Task goal -
Once you have read the entries, copy all of them exactly.

(Saved data entries)

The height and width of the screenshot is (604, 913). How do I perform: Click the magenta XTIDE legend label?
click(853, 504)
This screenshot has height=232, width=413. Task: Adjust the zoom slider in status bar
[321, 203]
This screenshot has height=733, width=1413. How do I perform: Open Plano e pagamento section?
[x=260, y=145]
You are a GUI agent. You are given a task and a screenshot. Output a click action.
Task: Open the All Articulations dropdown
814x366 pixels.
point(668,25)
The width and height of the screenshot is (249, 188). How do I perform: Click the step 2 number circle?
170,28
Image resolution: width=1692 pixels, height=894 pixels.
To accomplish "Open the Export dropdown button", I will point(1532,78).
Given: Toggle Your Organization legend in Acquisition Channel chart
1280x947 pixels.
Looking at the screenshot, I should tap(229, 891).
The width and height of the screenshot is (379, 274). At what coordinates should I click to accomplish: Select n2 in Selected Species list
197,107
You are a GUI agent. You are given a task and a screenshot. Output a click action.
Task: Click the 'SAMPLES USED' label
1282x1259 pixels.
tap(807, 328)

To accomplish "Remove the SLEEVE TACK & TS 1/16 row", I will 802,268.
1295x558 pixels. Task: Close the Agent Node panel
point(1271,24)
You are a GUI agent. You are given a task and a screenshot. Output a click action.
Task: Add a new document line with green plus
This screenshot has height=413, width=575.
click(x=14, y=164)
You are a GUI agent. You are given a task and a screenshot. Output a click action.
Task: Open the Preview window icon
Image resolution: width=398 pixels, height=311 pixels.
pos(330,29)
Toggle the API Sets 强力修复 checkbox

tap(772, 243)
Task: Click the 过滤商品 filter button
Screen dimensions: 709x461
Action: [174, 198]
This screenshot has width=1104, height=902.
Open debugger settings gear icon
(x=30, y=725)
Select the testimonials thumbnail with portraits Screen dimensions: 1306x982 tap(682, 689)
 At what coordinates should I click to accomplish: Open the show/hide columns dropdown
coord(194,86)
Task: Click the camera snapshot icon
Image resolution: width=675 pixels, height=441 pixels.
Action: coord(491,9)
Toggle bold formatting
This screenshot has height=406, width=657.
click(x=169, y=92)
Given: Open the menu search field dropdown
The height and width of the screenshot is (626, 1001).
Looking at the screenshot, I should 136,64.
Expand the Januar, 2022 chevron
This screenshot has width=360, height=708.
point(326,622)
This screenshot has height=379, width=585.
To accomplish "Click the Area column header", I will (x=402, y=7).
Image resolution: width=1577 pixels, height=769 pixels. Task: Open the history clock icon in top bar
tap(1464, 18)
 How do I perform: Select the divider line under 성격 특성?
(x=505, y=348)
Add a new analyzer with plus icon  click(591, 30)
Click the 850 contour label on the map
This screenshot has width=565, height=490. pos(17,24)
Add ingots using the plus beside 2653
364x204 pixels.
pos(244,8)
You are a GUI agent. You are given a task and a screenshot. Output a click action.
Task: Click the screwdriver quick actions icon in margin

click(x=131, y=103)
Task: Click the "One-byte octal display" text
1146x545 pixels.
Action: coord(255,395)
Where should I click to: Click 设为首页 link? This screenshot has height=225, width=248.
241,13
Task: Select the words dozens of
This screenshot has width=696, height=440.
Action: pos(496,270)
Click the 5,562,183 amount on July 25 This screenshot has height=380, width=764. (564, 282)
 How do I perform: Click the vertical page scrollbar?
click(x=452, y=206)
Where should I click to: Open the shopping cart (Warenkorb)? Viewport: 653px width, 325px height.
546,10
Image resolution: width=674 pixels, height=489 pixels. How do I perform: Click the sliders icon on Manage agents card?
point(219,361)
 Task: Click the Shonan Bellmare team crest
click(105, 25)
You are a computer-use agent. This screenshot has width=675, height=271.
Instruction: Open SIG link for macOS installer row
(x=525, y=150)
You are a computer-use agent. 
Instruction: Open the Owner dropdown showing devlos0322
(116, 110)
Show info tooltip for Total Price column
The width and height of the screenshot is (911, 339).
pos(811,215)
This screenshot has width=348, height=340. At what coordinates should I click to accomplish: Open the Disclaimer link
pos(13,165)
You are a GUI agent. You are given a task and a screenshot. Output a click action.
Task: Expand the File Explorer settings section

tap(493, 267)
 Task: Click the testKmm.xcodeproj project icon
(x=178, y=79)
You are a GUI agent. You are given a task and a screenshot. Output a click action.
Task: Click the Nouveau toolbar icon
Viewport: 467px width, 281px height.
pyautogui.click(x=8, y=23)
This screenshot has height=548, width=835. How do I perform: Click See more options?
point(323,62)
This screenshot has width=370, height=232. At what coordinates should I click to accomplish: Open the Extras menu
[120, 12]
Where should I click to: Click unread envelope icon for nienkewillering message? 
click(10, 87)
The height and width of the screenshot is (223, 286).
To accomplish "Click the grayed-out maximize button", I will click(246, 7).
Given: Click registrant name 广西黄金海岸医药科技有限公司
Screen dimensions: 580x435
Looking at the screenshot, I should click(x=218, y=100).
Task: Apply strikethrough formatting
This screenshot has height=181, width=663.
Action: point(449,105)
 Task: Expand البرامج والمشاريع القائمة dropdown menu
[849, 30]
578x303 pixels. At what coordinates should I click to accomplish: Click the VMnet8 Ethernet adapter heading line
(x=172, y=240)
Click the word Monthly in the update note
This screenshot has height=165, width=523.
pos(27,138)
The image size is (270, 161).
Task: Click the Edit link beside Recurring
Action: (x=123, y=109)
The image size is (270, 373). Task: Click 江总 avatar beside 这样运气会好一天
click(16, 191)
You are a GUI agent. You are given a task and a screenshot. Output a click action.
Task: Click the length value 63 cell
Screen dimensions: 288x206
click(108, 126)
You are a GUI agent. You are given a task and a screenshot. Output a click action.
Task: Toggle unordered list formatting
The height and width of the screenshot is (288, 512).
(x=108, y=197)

Task answer -
The height and width of the screenshot is (604, 913). How do I perform: Click the magenta XTIDE legend label?
click(853, 504)
This screenshot has height=232, width=413. Task: Adjust the zoom slider in status bar
[321, 203]
This screenshot has height=733, width=1413. How do I perform: Open Plano e pagamento section?
[x=260, y=145]
You are a GUI agent. You are given a task and a screenshot. Output a click action.
Task: Open the All Articulations dropdown
814x366 pixels.
point(668,25)
The width and height of the screenshot is (249, 188). How do I perform: Click the step 2 number circle?
170,28
Image resolution: width=1692 pixels, height=894 pixels.
To accomplish "Open the Export dropdown button", I will point(1532,78).
Given: Toggle Your Organization legend in Acquisition Channel chart
1280x947 pixels.
Looking at the screenshot, I should tap(229, 891).
The width and height of the screenshot is (379, 274). At what coordinates should I click to accomplish: Select n2 in Selected Species list
197,107
You are a GUI agent. You are given a task and a screenshot. Output a click action.
Task: Click the 'SAMPLES USED' label
1282x1259 pixels.
tap(807, 328)

To accomplish "Remove the SLEEVE TACK & TS 1/16 row", I will 802,268.
1295x558 pixels. Task: Close the Agent Node panel
point(1271,24)
You are a GUI agent. You are given a task and a screenshot. Output a click action.
Task: Add a new document line with green plus
This screenshot has height=413, width=575.
click(x=14, y=164)
You are a GUI agent. You are given a task and a screenshot. Output a click action.
Task: Open the Preview window icon
Image resolution: width=398 pixels, height=311 pixels.
pos(330,29)
Toggle the API Sets 强力修复 checkbox

tap(772, 243)
Task: Click the 过滤商品 filter button
Screen dimensions: 709x461
Action: [174, 198]
This screenshot has width=1104, height=902.
Open debugger settings gear icon
(x=30, y=725)
Select the testimonials thumbnail with portraits Screen dimensions: 1306x982 tap(682, 689)
 At what coordinates should I click to accomplish: Open the show/hide columns dropdown
coord(194,86)
Task: Click the camera snapshot icon
Image resolution: width=675 pixels, height=441 pixels.
Action: coord(491,9)
Toggle bold formatting
This screenshot has height=406, width=657.
click(x=169, y=92)
Given: Open the menu search field dropdown
The height and width of the screenshot is (626, 1001).
Looking at the screenshot, I should 136,64.
Expand the Januar, 2022 chevron
This screenshot has width=360, height=708.
point(326,622)
This screenshot has height=379, width=585.
To accomplish "Click the Area column header", I will (x=402, y=7).
Image resolution: width=1577 pixels, height=769 pixels. Task: Open the history clock icon in top bar
tap(1464, 18)
 How do I perform: Select the divider line under 성격 특성?
(x=505, y=348)
Add a new analyzer with plus icon  click(591, 30)
Click the 850 contour label on the map
This screenshot has width=565, height=490. pos(17,24)
Add ingots using the plus beside 2653
364x204 pixels.
pos(244,8)
You are a GUI agent. You are given a task and a screenshot. Output a click action.
Task: Click the screwdriver quick actions icon in margin

click(x=131, y=103)
Task: Click the "One-byte octal display" text
1146x545 pixels.
Action: coord(255,395)
Where should I click to: Click 设为首页 link? This screenshot has height=225, width=248.
241,13
Task: Select the words dozens of
This screenshot has width=696, height=440.
Action: pos(496,270)
Click the 5,562,183 amount on July 25 This screenshot has height=380, width=764. (564, 282)
 How do I perform: Click the vertical page scrollbar?
click(x=452, y=206)
Where should I click to: Open the shopping cart (Warenkorb)? Viewport: 653px width, 325px height.
546,10
Image resolution: width=674 pixels, height=489 pixels. How do I perform: Click the sliders icon on Manage agents card?
point(219,361)
 Task: Click the Shonan Bellmare team crest
click(105, 25)
You are a computer-use agent. This screenshot has width=675, height=271.
Instruction: Open SIG link for macOS installer row
(x=525, y=150)
You are a computer-use agent. 
Instruction: Open the Owner dropdown showing devlos0322
(116, 110)
Show info tooltip for Total Price column
The width and height of the screenshot is (911, 339).
pos(811,215)
This screenshot has width=348, height=340. At what coordinates should I click to accomplish: Open the Disclaimer link
pos(13,165)
You are a GUI agent. You are given a task and a screenshot. Output a click action.
Task: Expand the File Explorer settings section

tap(493, 267)
 Task: Click the testKmm.xcodeproj project icon
(x=178, y=79)
You are a GUI agent. You are given a task and a screenshot. Output a click action.
Task: Click the Nouveau toolbar icon
Viewport: 467px width, 281px height.
pyautogui.click(x=8, y=23)
This screenshot has height=548, width=835. How do I perform: Click See more options?
point(323,62)
This screenshot has width=370, height=232. At what coordinates should I click to accomplish: Open the Extras menu
[120, 12]
Where should I click to: Click unread envelope icon for nienkewillering message? 
click(10, 87)
The height and width of the screenshot is (223, 286).
To accomplish "Click the grayed-out maximize button", I will click(246, 7).
Given: Click registrant name 广西黄金海岸医药科技有限公司
Screen dimensions: 580x435
Looking at the screenshot, I should click(x=218, y=100).
Task: Apply strikethrough formatting
This screenshot has height=181, width=663.
Action: point(449,105)
 Task: Expand البرامج والمشاريع القائمة dropdown menu
[849, 30]
578x303 pixels. At what coordinates should I click to accomplish: Click the VMnet8 Ethernet adapter heading line
(x=172, y=240)
Click the word Monthly in the update note
This screenshot has height=165, width=523.
pos(27,138)
The image size is (270, 161).
Task: Click the Edit link beside Recurring
Action: (x=123, y=109)
The image size is (270, 373). Task: Click 江总 avatar beside 这样运气会好一天
click(16, 191)
You are a GUI agent. You are given a task and a screenshot. Output a click action.
Task: Click the length value 63 cell
Screen dimensions: 288x206
click(108, 126)
You are a GUI agent. You are given a task and a screenshot. Output a click action.
Task: Toggle unordered list formatting
The height and width of the screenshot is (288, 512).
(x=108, y=197)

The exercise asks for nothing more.